Condoning the behaviour of these characters are the local priest and doctor, who use their positions to cover up everyone's moral and physical failings. The characters' habits and secrets are also guarded by the concierge, who turns a blind eye to everything going on. The sham respectability of the residents is contrasted with the candour of their servants, who secretly abuse their employers over the open sewer of the building's inner courtyard.

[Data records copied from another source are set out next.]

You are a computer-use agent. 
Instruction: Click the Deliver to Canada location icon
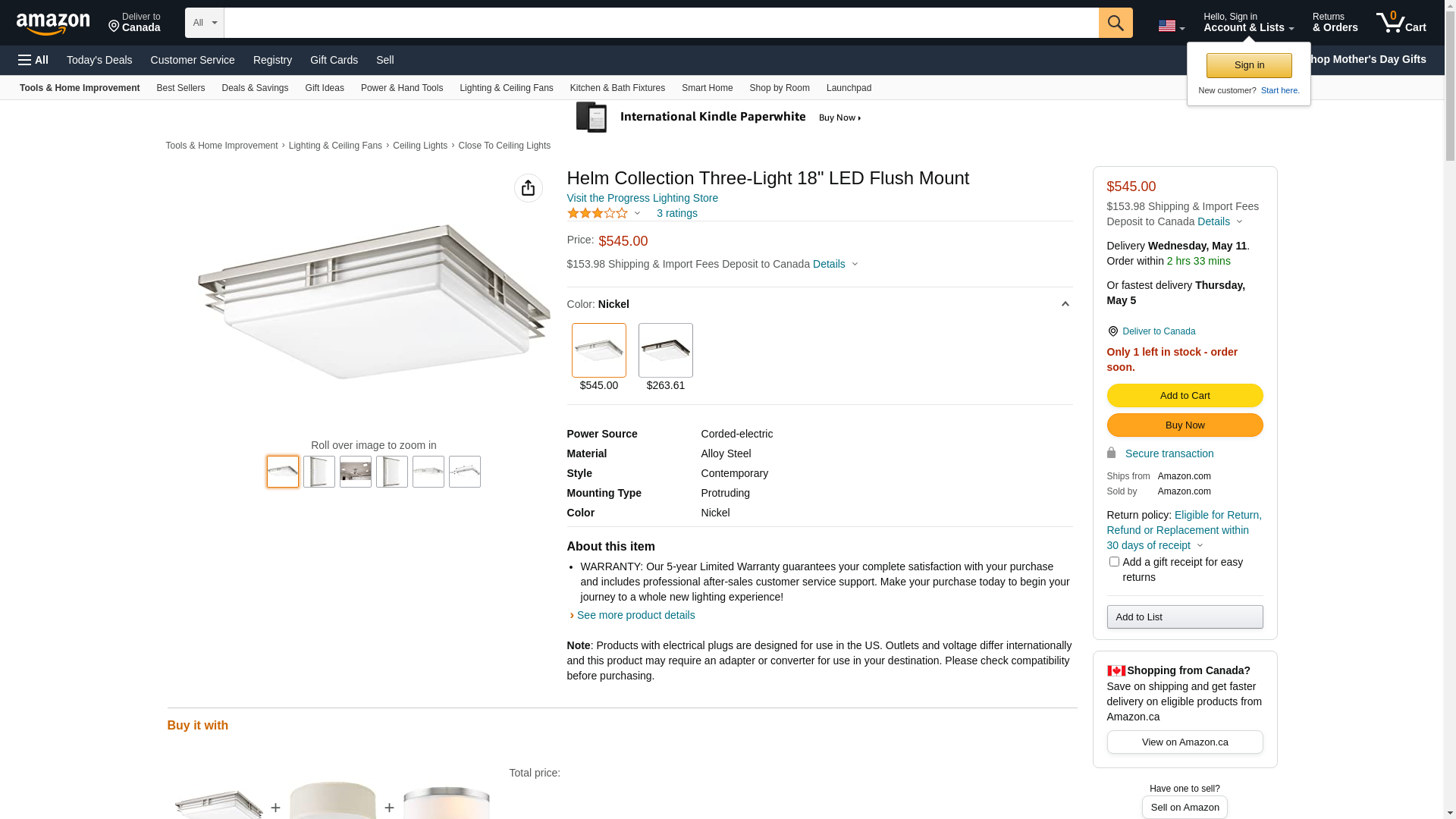tap(1112, 331)
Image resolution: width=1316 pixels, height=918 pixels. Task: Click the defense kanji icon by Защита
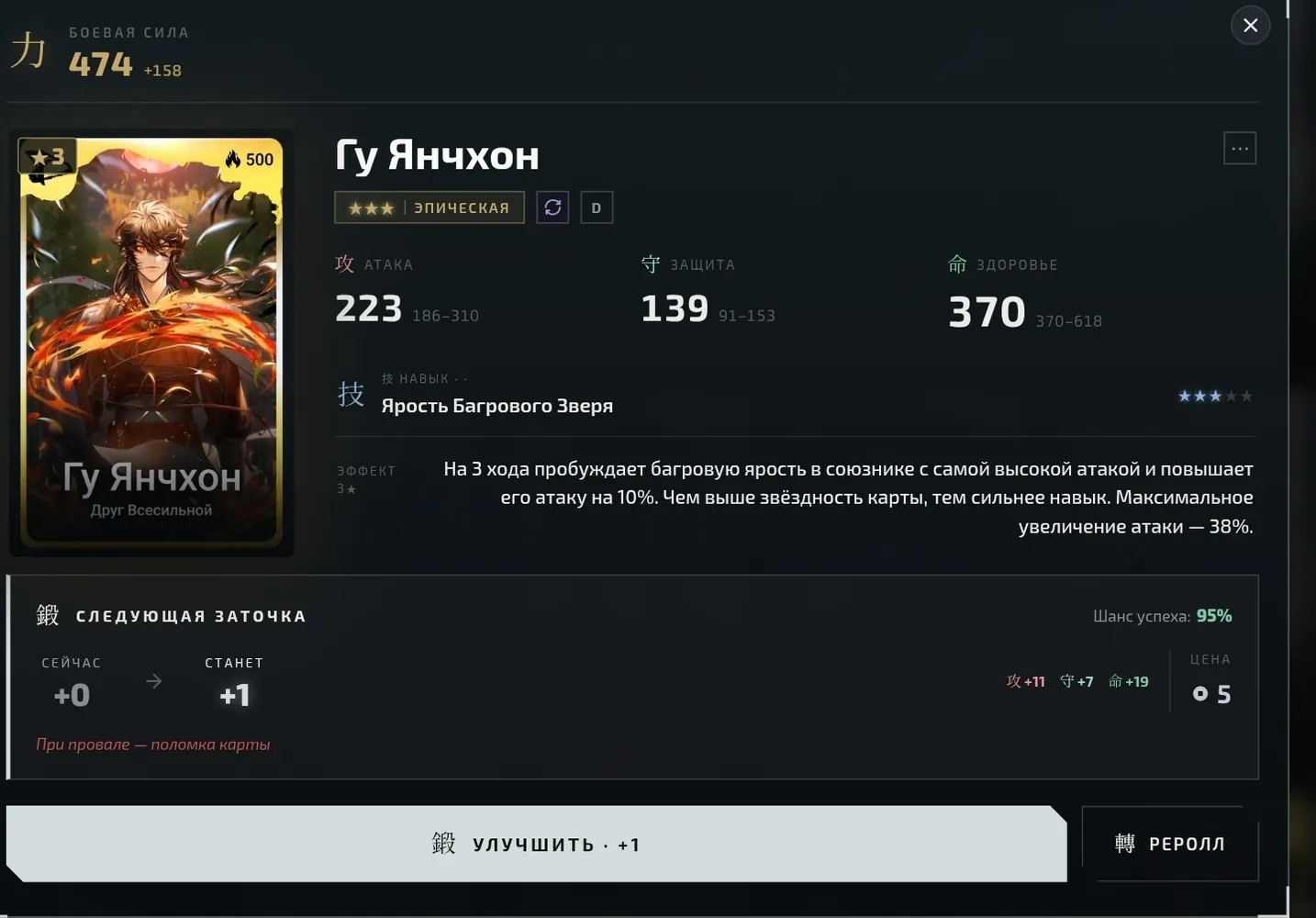pos(651,264)
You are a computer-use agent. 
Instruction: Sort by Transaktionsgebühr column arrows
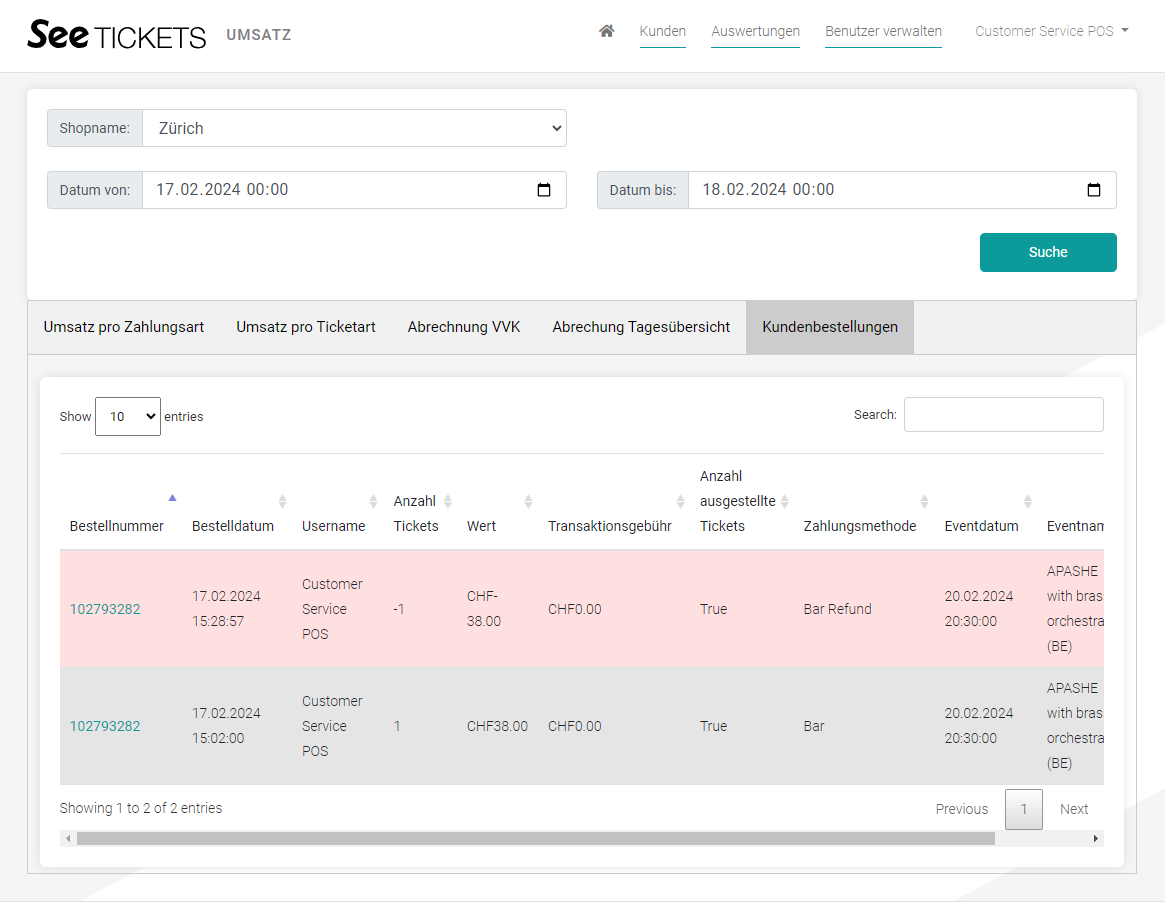pyautogui.click(x=680, y=501)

The novel follows the adventures of 22-year-old Octave Mouret, who moves into the building and takes a salesman's job at a nearby shop, The Ladies' Paradise (Au Bonheur des Dames). Though handsome and charming, Octave is rebuffed by Valérie Vabre and his boss's wife Madame Hédouin before beginning a passionless affair with Madame Pichon. His failure with Madame Hédouin prompts him to quit his job, and he goes to work for Auguste Vabre in the silk shop on the building's ground floor. Soon, he begins an affair with Berthe, who by now is Auguste's wife. Octave and Berthe are eventually caught but over the course of several months, the community tacitly agrees to forget the affair and live as if nothing had happened, thereby restoring the veneer of respectability. Octave marries widowed Madame Hédouin and life goes on in the Rue de Choiseul the way it has always done, with outward complacency, morality and quiet.

==Relation to the other Rougon-Macquart novels==

Zola's plan for the Rougon-Macquart novels was to show how heredity and environment worked on members of one family over the course of the Second Empire.

The family representative in Pot-Bouille is Octave Mouret, first introduced briefly in La fortune des Rougon and playing a larger but background role in La conquête de Plassans. Octave is the son of first cousins Marthe Rougon and François Mouret and great-grandson of Adelaïde Fouque (Tante Dide), the ancestress from whom the family members inherit varying degrees of what today might be called obsessive-compulsive disorder. Zola describes him in Le docteur Pascal (the last novel) as an example of indirect heredity, bearing a physical resemblance to his uncle Eugène Rougon (Son Excellence Eugène Rougon). Like his uncle, Octave is obsessed with power, in the nephew's case over women. He is not ruthless or predatory but uses his charm and good looks to captivate women.

This aspect of his personality is explored further in Au Bonheur des Dames, the next novel, which finds Octave the owner of a giant department store catering to female desire. (Octave also appears briefly or is mentioned in La faute de l'Abbé Mouret, La joie de vivre, L'œuvre and Le docteur Pascal.)

In addition to examining Octave as representative of the Rougon-Macquart line, Zola explores the effects of personal history and environment on the other residents of the apartment building.

==English Translations==
===Expurgated===
Pot-Bouille was translated into English anonymously for Henry Vizetelly in 1885 for the first time and the translation is available in reprints.

- Piping Hot! (1885, tr. unknown for H. Vizetelly, Vizetelly & Co.)

===Unexpurgated===
Pot-Bouille was translated into English by Percy Pinkerton in 1895 and the translation is available in reprints. There have been other English translations since (as Piping Hot!, Pot Luck, Restless House and Lesson in Love). It is the least translated novel of the series. The most recent being by Brian Nelson for Oxford World's Classics (1999).
1. Pot-Bouille (1895, tr. Percy Pinkerton, Lutetian Society)/Restless House/Lessons in Love (other versions of Pinkerton's translation)
2. Pot Luck (1999, tr. Brian Nelson, Oxford University Press)

==Adaptations==
William Busnach adapted Pot-Bouille as a play, produced at the Théâtre de l'Ambigu-Comique in 1883.

It was adapted into a French film, Lovers of Paris (original French title Pot-Bouille) in 1957, directed by Julien Duvivier and starring Gérard Philipe and Anouk Aimée.

It was also adapted as a French TV series, Pot-Bouille, in 1972.